You’ll have to pardon this post. It’s nothing, really.
My minds a mess. I started the week light and breezy and someone I’m here, on a Wednesday afternoon chasing more deadlines that I thought were possible at the start of the week. I have some home stuff to set right. And I have to do it all and get to dinner with the girls. And I cannot be late because I’m driving hahaha
I don’t know how I am once again in this spot – in my head it was all beautifully chalked out. I’d chip away at all the things I needed to get done by this evening, little by little, efficiently. And then I’d go out to dinner on Wednesday. Wake up the next day and begin my long weekend. And yet, here I am. I ambled through little bits, and the bulk of it remains to be done. On Wednesday evening.
I’ve procrastinated on a telephone call I desperately needed to make. In my defence, I tried multiple times yesterday, which is when it was scheduled for. Goa being the way it is, I didn’t get through and eventually gave up. I had every intention of knocking it off this morning. But somehow I dilly-dallied until 4 pm.
I was never very good with telephone calls. Discounting a couple of years in my teens, long before cellphones, when I behaved like the landline was an appendage growing out of the side of my face. I have grown to really hate telephone calls. Messaging is non-intrusive, its non-confrontative. It’s easy. Why do people call me?!
This is a tragic predicament, though. Because literally all my work begins with a telephone call. Especially interviews. I’m overjoyed when people tell me they prefer email, because a bulk of it gets done without even having to dial a number. No transcribing either! And then I can save the telephone call angst for clarifications, which are easier because they’re precise and I can get straight to it. In and out, done.
Anyway, so I haven’t made the telephone call yet. Things I have done instead:
– Spent an extra 20 mins at the gym
– Helped my cook make lunch
– Ate an early lunch
– Finished writing a whole other story
– Ate a snack (because I had an early lunch, remember?)
– Folded a big pile of laundry
– Changed sheets and pillow covers (houseguests tomorrow!)
– Checked footstep count and paced up and down to round it off to the nearest 100
And now I have to make that bloody call. Urgh.
Okay. I did. It was long, but it wasn’t that painful. It never is, it’s just getting to the point of making the call that is pure torture. Once I’m on the call and on my way, I’m good. Getting there can feel like an absolute age.
You know what else feels like an age? Ten years. I have an anniversary coming up. Which made me realise I’ve known the husband ten years now. TEN YEARS. That’s practically a third of my entire life. Of the ten, we’ve been together for practically 9.5.The realisation felt immensely staggering when it occurred to me. I’m not quite sure why, though. My memories are mostly stacked in large chunks of time periods, prefixed and suffixed by important life events, usually. And a decade of something feels like a long time, right?
What is it about time that puffs on gently, slowly swelling every little day, when suddenly you look back and see it in it’s endless enormity. Like a thick, billowing, trail of smoke that you can’t look beyond.

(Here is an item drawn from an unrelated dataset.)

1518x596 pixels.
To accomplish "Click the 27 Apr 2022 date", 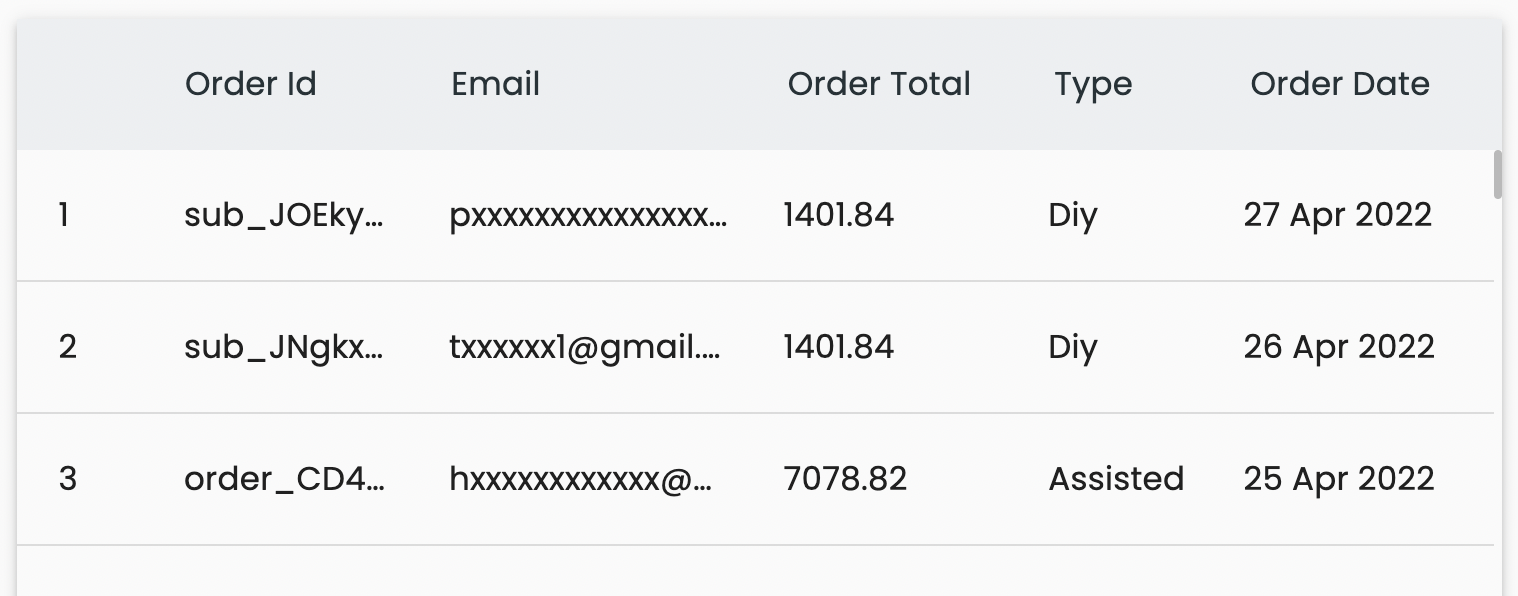I will click(1338, 215).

And what is it about time that makes it collapses into an abyss so effortlessly? Weeks are going by, and I feel like it was January just not too long ago. How is it that August is almost over? Where are the days going to die? How are we already on Wednesday, inching closer to the weekend already? Didn’t I only just talk about a weekend?
It’s part of the reason I went into a flap today. S gets here tomorrow for another long weekend of shenanigans, and I wanted to ensure my work is wrapped up so we can chill completely, preferably away from home and the need to be near a laptop and an internet connection.
At one point this afternoon, the possibility of that happening was looking very, very bleak. But guess what, you guys?
I’m done! I managed to finish. And I’m so ready for the weekend.